Spotipy API

Below is a project that I created in order to learn Scapy as well as Animated graphs in Python.

png

I started out by building a Scrapy Spider that pulls data from www.WorldoMeters.info. The first ‘parse’ function pulls the country name and the link to that country’s individual website. The second ‘parse’ function loops through a table on that specific website and and appends the demographic information into a larger table. The bottom ‘yeild’ function aggregates the infomation and then exports that to a csv.

# -*- coding: utf-8 -*-
import scrapy
import logging 

class CountriesSpider(scrapy.Spider):
    name = 'countries'
    allowed_domains = ['www.worldometers.info']
    start_urls = ['https://www.worldometers.info/world-population/population-by-country/']

    custom_settings = {
        'LOG_LEVEL': logging.WARNING}
  
    def parse(self, response):
        countries=response.xpath("//td/a")
        country_sizes=response.xpath("(//table[@id='example2'])[1]/tbody/tr")
        for country,country_size in zip(countries,country_sizes):
            name=country.xpath(".//text()").get()
            link_only = country.xpath(".//@href").get()
            link=country.xpath(".//@href").get()
            size=country_size.xpath(".//td[7]/text()").get()
            yield response.follow(url=link, callback=self.parse_country,  meta={'country_name': name, 'link_only':link_only,'country_size':size})
               
    def parse_country(self, response):
        name=response.request.meta['country_name']
        size=response.request.meta['country_size']
        regions = response.xpath("//li[4]//a/text()").get()
        subregions = response.xpath("//li[5]//a/text()").get()
        rows = response.xpath("(//table[@class='table table-striped table-bordered table-hover table-condensed table-list'])[1]/tbody/tr")
        for row in rows:
            region=regions
            subregion=subregions
            year=row.xpath(".//td[1]/text()").get()
            population=row.xpath(".//td[2]/strong/text()").get()
            yearly_change=row.xpath(".//td[3]/text()").get()
            migrants=row.xpath(".//td[5]/text()").get()
            age=row.xpath(".//td[6]/text()").get()
            fertility=row.xpath(".//td[7]/text()").get()
            density=row.xpath(".//td[8]/text()").get()
            urban_pop=row.xpath(".//td[10]/text()").get()
            world_pop=row.xpath(".//td[12]/text()").get()
            yield{
                'Country': name,
                'Region': region,
                'Subregion':subregion,
                'Country_size':size,
                'Year': year,
                'Population': population,
                'YoY Pop %':yearly_change,
                'Migrants(net)': migrants,
                'Median Age': age,
                'Fertility Rate': fertility,
                'Density(P/Km²)': density,
                'Urban Population': urban_pop,
                'World Population': world_pop
            }            

This code runs the crawler.

from scrapy.crawler import CrawlerProcess
from scrapy.utils.project import get_project_settings

# Remove logging
logging.getLogger('scrapy').setLevel(logging.WARNING)
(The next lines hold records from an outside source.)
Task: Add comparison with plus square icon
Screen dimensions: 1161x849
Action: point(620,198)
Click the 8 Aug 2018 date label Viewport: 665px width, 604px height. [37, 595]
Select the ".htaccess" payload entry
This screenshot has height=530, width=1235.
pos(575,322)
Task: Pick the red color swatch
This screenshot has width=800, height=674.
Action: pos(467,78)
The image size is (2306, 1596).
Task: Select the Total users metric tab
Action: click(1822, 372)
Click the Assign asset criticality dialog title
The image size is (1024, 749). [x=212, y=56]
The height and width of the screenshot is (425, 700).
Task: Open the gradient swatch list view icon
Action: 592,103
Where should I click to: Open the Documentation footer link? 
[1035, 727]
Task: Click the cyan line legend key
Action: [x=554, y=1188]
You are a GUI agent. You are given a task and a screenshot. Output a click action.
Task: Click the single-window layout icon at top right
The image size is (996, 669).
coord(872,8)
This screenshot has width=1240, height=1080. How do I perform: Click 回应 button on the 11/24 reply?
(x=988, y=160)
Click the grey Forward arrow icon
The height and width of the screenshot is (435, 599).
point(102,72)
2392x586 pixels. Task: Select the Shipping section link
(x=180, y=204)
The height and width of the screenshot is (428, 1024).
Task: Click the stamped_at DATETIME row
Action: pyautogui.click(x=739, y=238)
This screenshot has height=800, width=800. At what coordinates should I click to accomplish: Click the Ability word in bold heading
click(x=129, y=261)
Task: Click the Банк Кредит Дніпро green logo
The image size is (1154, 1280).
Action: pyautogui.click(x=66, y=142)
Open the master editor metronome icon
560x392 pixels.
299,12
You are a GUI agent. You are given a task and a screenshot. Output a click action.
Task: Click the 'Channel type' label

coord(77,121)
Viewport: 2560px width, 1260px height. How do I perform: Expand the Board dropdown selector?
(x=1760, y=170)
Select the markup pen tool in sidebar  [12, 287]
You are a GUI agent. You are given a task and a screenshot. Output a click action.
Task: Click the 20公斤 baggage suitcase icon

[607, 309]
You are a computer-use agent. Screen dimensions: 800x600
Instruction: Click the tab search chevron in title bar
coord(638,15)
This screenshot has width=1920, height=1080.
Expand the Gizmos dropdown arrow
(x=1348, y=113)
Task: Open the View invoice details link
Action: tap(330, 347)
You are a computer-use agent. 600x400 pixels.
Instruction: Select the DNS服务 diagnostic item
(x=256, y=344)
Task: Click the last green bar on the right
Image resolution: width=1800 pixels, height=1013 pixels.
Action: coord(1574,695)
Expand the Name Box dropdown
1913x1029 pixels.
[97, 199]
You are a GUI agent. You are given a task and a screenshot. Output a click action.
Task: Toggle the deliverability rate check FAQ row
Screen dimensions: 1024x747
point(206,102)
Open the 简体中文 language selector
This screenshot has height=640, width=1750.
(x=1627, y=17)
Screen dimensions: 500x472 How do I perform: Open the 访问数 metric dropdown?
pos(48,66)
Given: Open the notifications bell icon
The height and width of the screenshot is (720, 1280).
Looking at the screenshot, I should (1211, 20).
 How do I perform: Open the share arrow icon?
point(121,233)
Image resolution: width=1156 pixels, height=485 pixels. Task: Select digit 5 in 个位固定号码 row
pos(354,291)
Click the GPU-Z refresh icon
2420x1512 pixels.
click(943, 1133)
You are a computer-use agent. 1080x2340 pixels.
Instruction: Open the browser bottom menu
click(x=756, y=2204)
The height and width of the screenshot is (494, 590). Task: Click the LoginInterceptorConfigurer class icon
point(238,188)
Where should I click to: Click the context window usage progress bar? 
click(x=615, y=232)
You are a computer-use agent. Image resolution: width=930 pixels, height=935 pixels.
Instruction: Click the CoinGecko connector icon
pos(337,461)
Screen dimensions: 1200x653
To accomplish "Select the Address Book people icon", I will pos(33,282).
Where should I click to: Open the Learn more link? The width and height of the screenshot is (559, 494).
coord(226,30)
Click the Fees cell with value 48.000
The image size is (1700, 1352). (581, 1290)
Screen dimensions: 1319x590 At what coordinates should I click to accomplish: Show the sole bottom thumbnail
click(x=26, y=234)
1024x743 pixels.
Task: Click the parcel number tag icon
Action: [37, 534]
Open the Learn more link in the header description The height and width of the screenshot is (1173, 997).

process = CrawlerProcess(get_project_settings())

process.crawl('countries')
process.start()

Data Wrangling

Load the basic wrangling packages.

import numpy as np
import pandas as pd

Import the .csv file created above and check out some summary statistics.

df = pd.read_csv("worldometers.csv",)
print(df.shape)
for col in df.columns:
    print(col," - ",df[col].dtype," - ",df[col].nunique(),"unique levels")

(4195, 13)
Country  -  object  -  235 unique levels
Region  -  object  -  7 unique levels
Subregion  -  object  -  22 unique levels
Country_size  -  object  -  226 unique levels
Year  -  int64  -  18 unique levels
Population  -  object  -  4192 unique levels
YoY Pop %  -  object  -  740 unique levels
Migrants(net)  -  object  -  2535 unique levels
Median Age  -  object  -  646 unique levels
Fertility Rate  -  object  -  1079 unique levels
Density(P/Km²)  -  object  -  620 unique levels
Urban Population  -  object  -  3595 unique levels
World Population  -  object  -  18 unique levels

I will need to change the format of all the columns that have dtype=’Object’ to Interger/Float . I will get to that after I check for nulls.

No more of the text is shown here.